Monday, February 23, 2015
The Rowan by Anne McCaffrey
Synopsis From Dust Jacket:
The colonies on Altair were frontier settlements whose raw materials fed the factories of Earth. It was no surprise after torrential rains thundered across Altair that the small Rowan Mining camp was totally destroyed in a mudslide. What was surprising was the psychic wail of agony that went up, so loud and clear that it pierced the mind of every halfway sensitive telepath on the planet - and more surprising still, the discovery that this strong new psychic voice belonged to a three-year-old child, the lone survivor of the disaster.
The named her "the Rowan," not knowing any more about her than that, and she grew into a beautiful, magical-looking woman. She was also the most important Talent on the planet, using her enormous mental powers to help move cargo loads to all of the other inhabited worlds.
But it was a lonely life - an especially lonely life for a lovely woman who had been deprived of her childhood. The men who loved her were beneath her, and she loved no one - until Jeff Raven entered her life. His voice appeared in her mind one day: the strong call of a fellow telepath in distress, Jeff was a wild Talent, his latent abilities called forth by an alien attack that threatened to destroy his planet. With the Rowan's help, he rove back the invaders; now he wants only to find out more about he strong and fascinating woman who helped save his world.
Their tumultuous love affair means the end of loneliness for the Rowan, and the union of their Talents makes them the most powerful team in all the inhabited worlds - ready for the challenges they expect may await them, as the rest of the universe begins to notice the expansion of human settlements in space.
The Rowan, and it's sequels, are comfort reading for me. I'm not a huge science fiction fan, nor am I really a fan of Anne McCaffrey. I've tired to read the Dragonriders of Pern books, but really can't get into them at all. But there is something about this series, these particular characters, that I can't seem to ever let go of, and choose to revisit every once in a while.

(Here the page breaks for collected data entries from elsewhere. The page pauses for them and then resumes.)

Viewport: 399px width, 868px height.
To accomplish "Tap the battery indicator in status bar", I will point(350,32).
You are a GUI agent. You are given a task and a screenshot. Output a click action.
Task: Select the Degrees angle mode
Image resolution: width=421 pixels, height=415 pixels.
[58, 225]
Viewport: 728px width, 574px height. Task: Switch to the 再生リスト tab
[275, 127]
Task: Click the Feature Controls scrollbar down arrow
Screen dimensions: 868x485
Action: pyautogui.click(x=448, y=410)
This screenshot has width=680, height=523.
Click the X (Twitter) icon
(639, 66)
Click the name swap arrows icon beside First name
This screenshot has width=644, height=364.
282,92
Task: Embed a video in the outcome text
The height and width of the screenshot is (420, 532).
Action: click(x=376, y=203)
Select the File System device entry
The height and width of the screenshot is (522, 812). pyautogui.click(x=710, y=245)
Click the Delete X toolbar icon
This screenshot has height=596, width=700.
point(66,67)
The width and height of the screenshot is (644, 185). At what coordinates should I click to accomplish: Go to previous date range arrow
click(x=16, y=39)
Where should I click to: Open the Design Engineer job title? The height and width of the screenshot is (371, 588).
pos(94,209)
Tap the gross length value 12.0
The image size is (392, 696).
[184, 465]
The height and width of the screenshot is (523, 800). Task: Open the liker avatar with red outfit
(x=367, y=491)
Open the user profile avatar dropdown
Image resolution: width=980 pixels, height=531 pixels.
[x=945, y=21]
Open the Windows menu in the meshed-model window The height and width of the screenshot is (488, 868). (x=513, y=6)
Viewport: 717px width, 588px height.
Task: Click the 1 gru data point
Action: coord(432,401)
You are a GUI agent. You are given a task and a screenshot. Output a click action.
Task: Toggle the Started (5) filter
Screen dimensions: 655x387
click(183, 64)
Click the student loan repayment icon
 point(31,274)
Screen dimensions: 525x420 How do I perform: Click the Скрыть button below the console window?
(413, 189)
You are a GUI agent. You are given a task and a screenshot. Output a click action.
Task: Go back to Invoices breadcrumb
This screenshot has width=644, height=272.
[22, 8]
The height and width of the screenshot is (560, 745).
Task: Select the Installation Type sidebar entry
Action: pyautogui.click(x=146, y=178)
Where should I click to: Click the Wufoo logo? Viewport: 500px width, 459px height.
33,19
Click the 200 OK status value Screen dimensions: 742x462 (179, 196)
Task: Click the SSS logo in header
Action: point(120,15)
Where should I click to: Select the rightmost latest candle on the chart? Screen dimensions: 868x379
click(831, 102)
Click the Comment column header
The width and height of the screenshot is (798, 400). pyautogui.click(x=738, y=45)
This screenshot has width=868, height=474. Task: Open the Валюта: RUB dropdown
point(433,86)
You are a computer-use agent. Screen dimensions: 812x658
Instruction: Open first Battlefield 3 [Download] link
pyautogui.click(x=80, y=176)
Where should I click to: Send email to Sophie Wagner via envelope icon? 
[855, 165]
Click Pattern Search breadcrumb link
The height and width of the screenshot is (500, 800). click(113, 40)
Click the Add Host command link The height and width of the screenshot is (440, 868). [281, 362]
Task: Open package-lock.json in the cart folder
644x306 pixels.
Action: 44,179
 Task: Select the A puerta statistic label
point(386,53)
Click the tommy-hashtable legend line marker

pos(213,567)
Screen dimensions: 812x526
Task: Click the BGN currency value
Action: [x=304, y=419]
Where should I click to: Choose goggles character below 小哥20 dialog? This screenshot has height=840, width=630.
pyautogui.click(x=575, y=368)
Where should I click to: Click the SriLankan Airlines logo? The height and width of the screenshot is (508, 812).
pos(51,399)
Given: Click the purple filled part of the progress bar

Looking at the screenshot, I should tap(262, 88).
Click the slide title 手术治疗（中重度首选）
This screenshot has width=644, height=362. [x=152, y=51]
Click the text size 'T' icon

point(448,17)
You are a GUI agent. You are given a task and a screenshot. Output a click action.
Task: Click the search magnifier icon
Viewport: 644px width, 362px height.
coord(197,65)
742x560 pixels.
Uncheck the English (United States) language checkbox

I'm sure part of it's because the Rowan, whose real name ends up being Angharad Gwyn, and her sense of isolation and loneliness that tugs at those same feelings in my own life. Because of all the moving and traveling we did as a kid, I never really had the opportunity to stay around kids my own age, which means I really never learned how to develop lasting friendships. I couldn't relate to them, so loneliness was a very real thing for me growing up. Add in the feelings of growing up a gay kid, and you can imagine that it wasn't a ton of fun for me. Like the Rowan, I grew up, and while that loneliness never goes away all the way, I've learned to deal with it, and have come out of my shell quite a bit. She is an amazing character, one that changes so much through this books, and it's sequels, but like a lot of my favorite characters, she is more than that for me. She's like a sister I never knew I had, or a long lost cousin, one I get to reconnect with every year or so.
What really sets this book apart from the rest of what I've read from McCaffrey, are the secondary and supporting characters. There really isn't a weak or unnecessary one in the whole bunch, and I'm in love with them about as much. I adore Jeff Raven, and his mother for that matter. He's such a quietly confident individual, and he is the perfect match for the Rowan. They compliment each other in ways, I can only hope of finding in my own life. I've always pictured them this way; take the relationship that Nick and Nora Charles have, take away the alcohol, give them monstrous telepathic/telekinetic abilities, and put them in space. They are one of those couples that just fits, and nothing could ever force them apart. There's also Afra Lyon, who I love just about as much, and a whole host of equally compelling characters. When you put them together, it's the perfect family portrait, just mixed in with telepathy and invading aliens.